Just a fraction of the world's oil supply isn't profitable at $35 a barrel

Oil prices are at a level not seen in over 10 years.

On Thursday afternoon the price of West Texas Intermediate crude oil hit a low not seen since 2003.

However, a tweet from a Wall Street Journal reporter indicated that the oil cartel OPEC may be considering production cuts.

On Friday, oil prices were up about 10% in response with West Texas Intermediate crude, the US benchmark, trading near $29 a barrel.

Brent crude, the international benchmark, was sitting near $32.

And according to a report from energy research firm Wood Mackenzie, just 4% of the world’s oil is unprofitable at $35 per barrel, a price oil was trading near just a few weeks ago.
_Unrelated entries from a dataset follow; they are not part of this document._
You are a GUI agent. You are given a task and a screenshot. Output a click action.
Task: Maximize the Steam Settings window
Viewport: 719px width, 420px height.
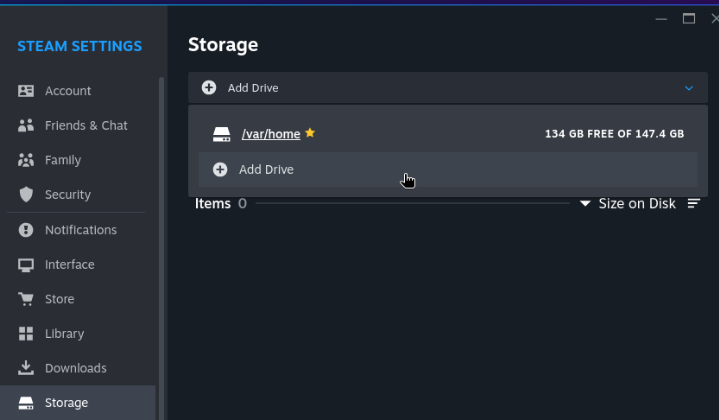point(689,18)
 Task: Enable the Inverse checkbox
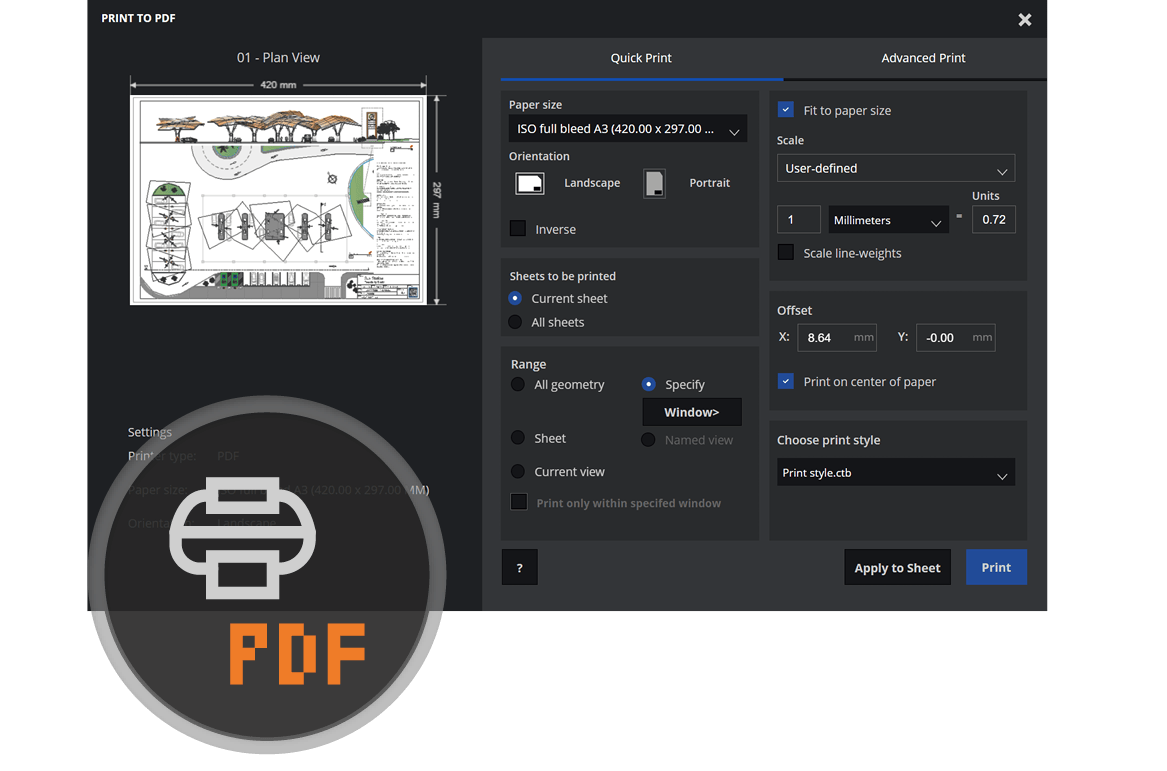click(x=518, y=229)
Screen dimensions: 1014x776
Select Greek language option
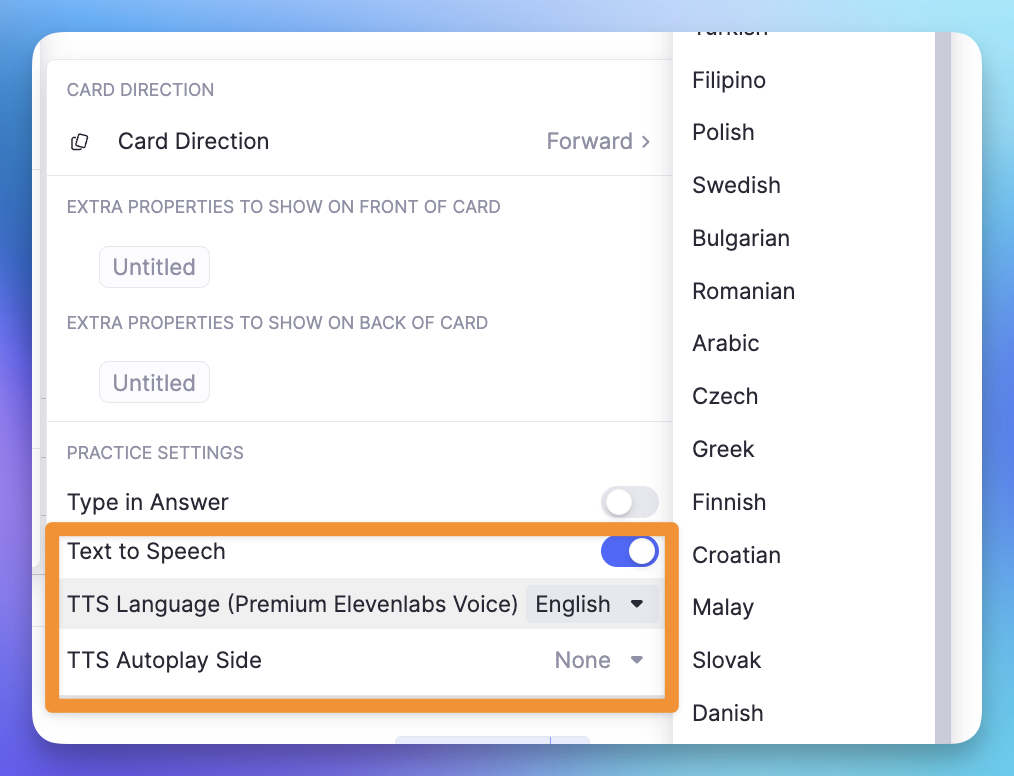click(723, 449)
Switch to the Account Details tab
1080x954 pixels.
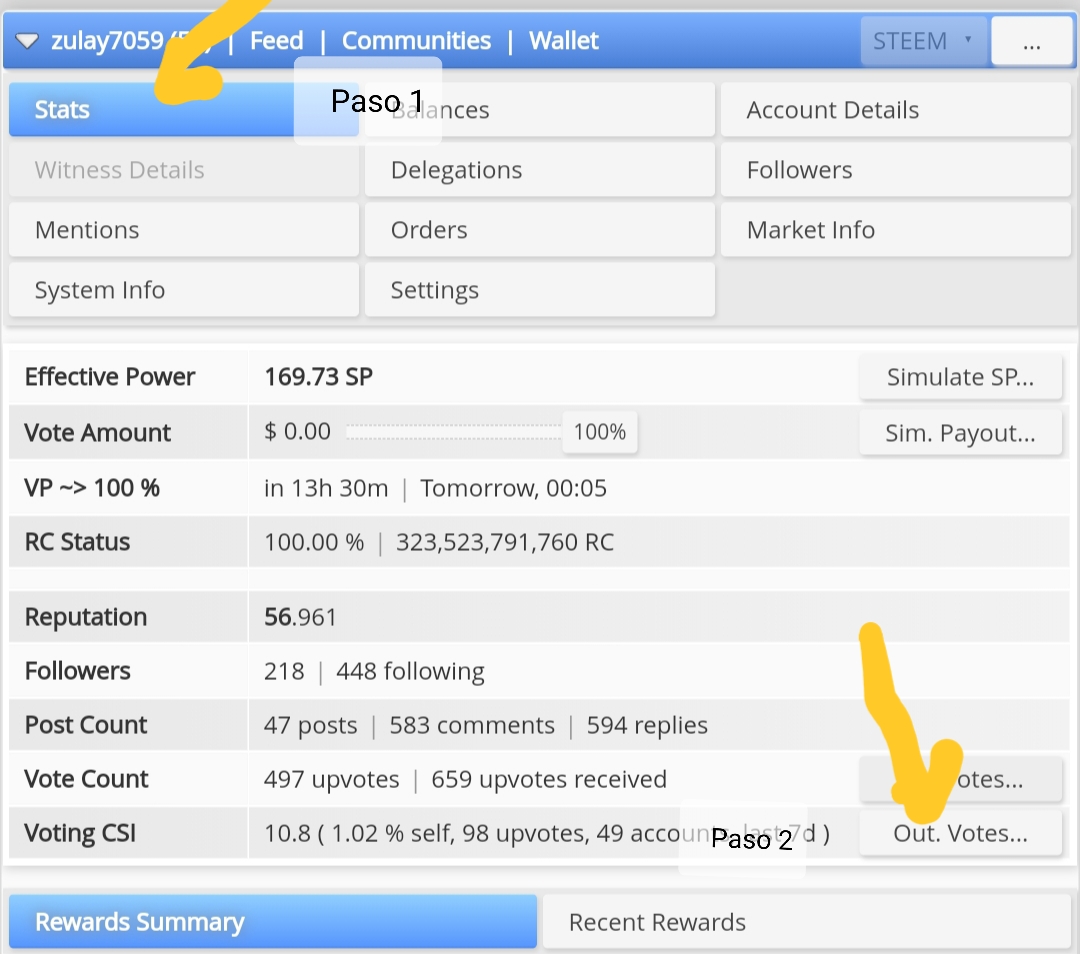pyautogui.click(x=895, y=110)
Wood Mackenzie’s report, cited by energy news service Platts, said about 3.4 million barrels per day is not profitable below the $35-a-barrel threshold. According to the International Energy Agency, the world’s supply is 97.07 million barrels a day.

And so while today’s oil prices are below this threshold, the report indicates that the price at which US shale and other producers would be forced out of the market is lower than previously thought.
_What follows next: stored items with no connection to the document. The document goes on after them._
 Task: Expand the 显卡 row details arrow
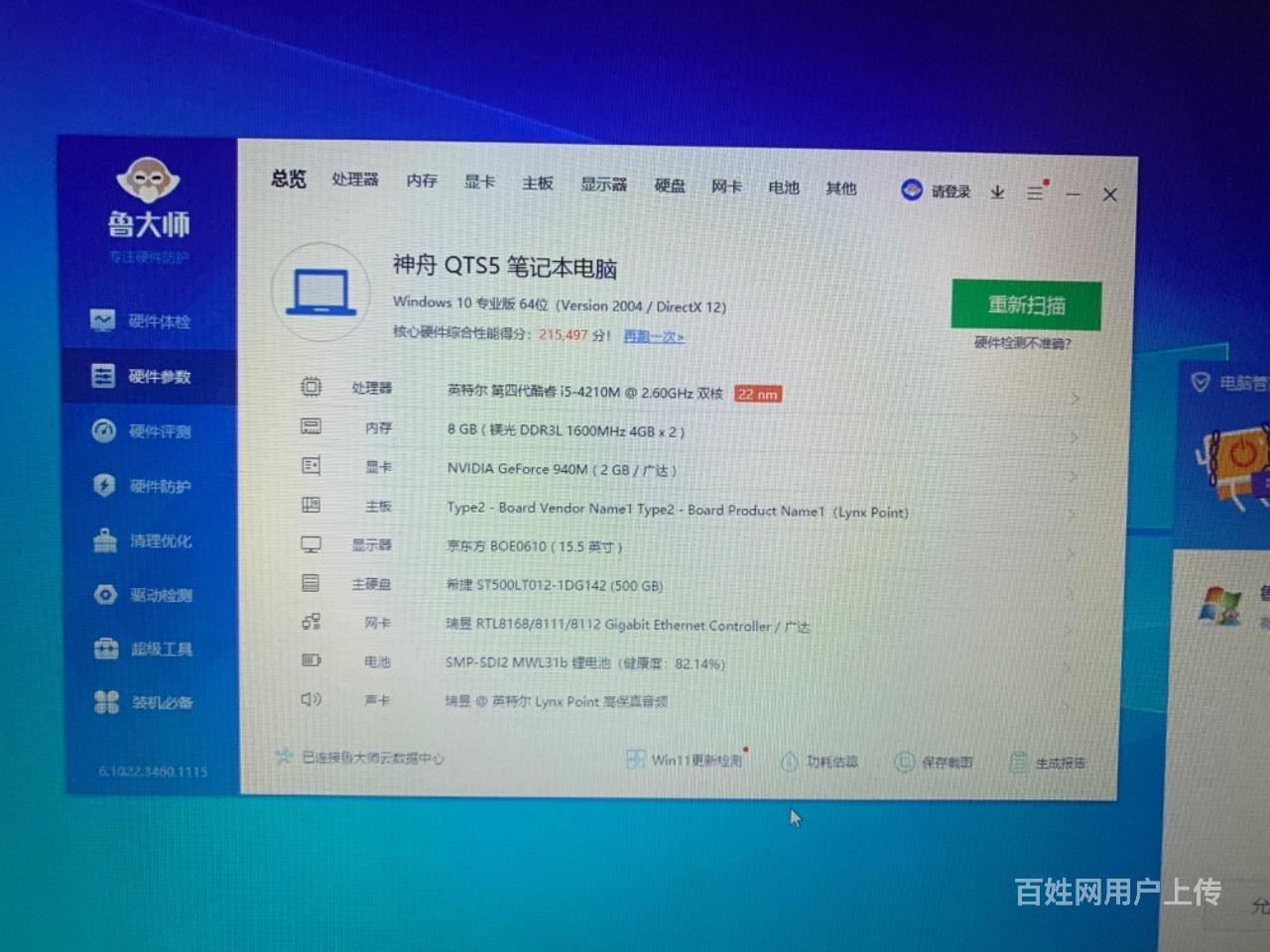[x=1075, y=476]
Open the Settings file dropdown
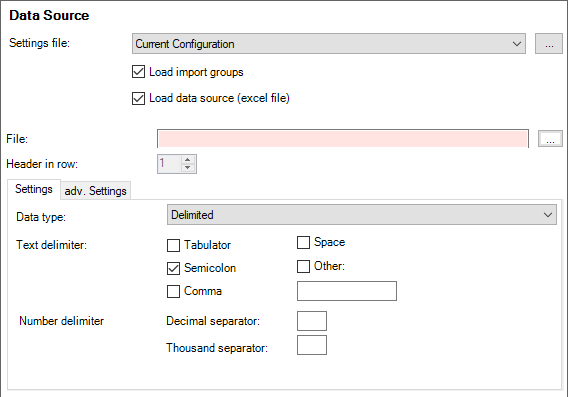Viewport: 568px width, 397px height. [x=329, y=44]
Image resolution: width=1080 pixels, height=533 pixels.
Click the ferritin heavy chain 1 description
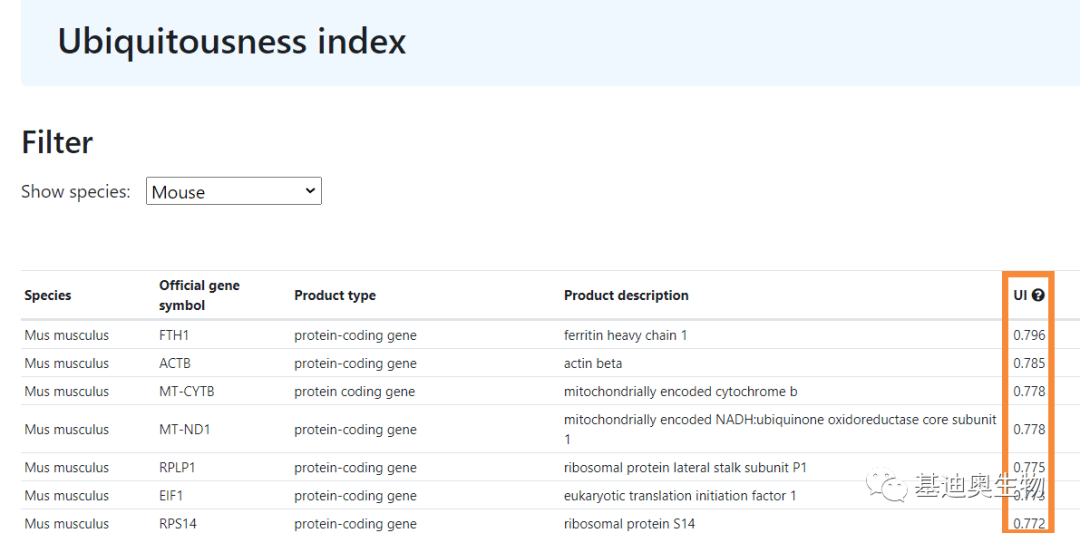[x=625, y=335]
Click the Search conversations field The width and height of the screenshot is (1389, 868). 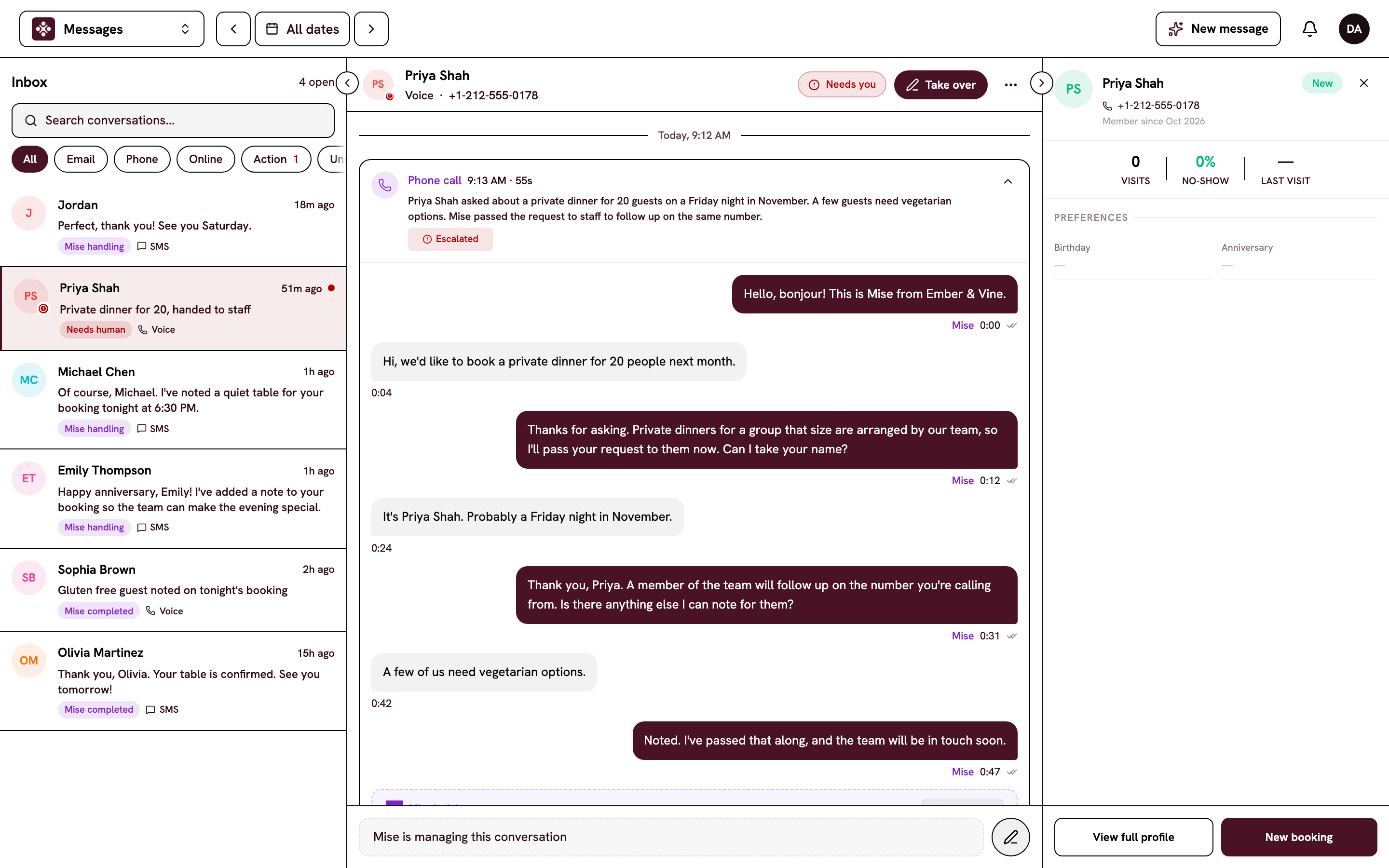point(173,121)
As Platts writes, “For many producers, being cash negative is not enough of an incentive to shut down fields as restarting flow can be costly and some are able to store output with a view to selling it when prices recover.”

This falls in line with a report from Citi in December that showed most producers’ cash cost point — or the amount per barrel producers need to receive just to keep the lights on — is well under $30.
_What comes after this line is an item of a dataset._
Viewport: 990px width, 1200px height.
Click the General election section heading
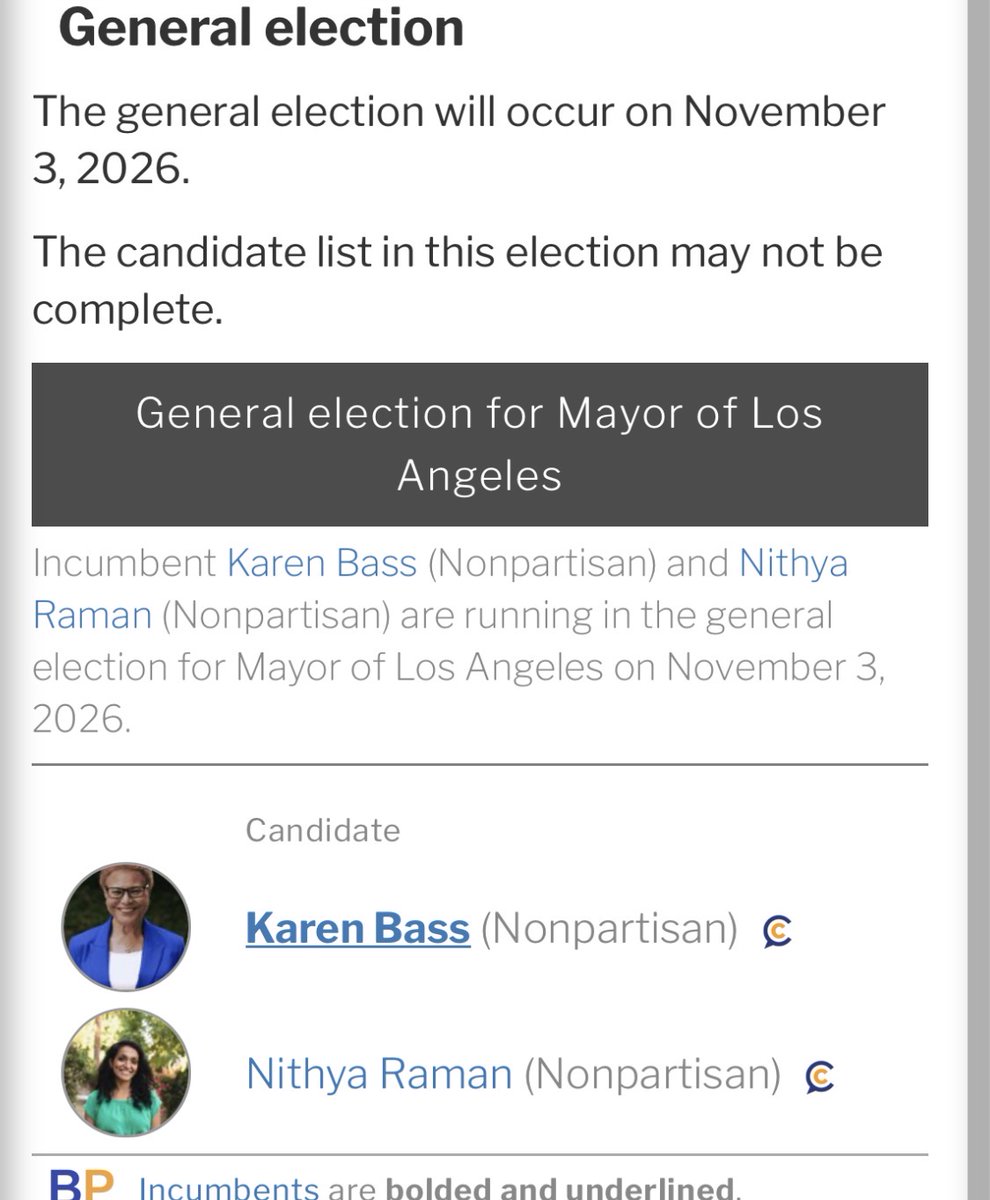coord(261,27)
And as we wrote earlier this week the way these projects are financed likely has an impact on the stubbornness of production levels.

Given that so much of US shale production has been financed by debt, not equity, companies are incentivized to continue getting whatever cash they can for their production in order to meet debt repayments.

In theory, losses from production pauses that were aimed at goosing prices higher could be inflicted on equity investors over a period of time.

And all this comes at a time that OPEC, the 13-member oil cartel that has been a major contributor to oversupplying oil markets, seems quite far away from announcing the kind of coordinated production cut that could provide serious relief to the market.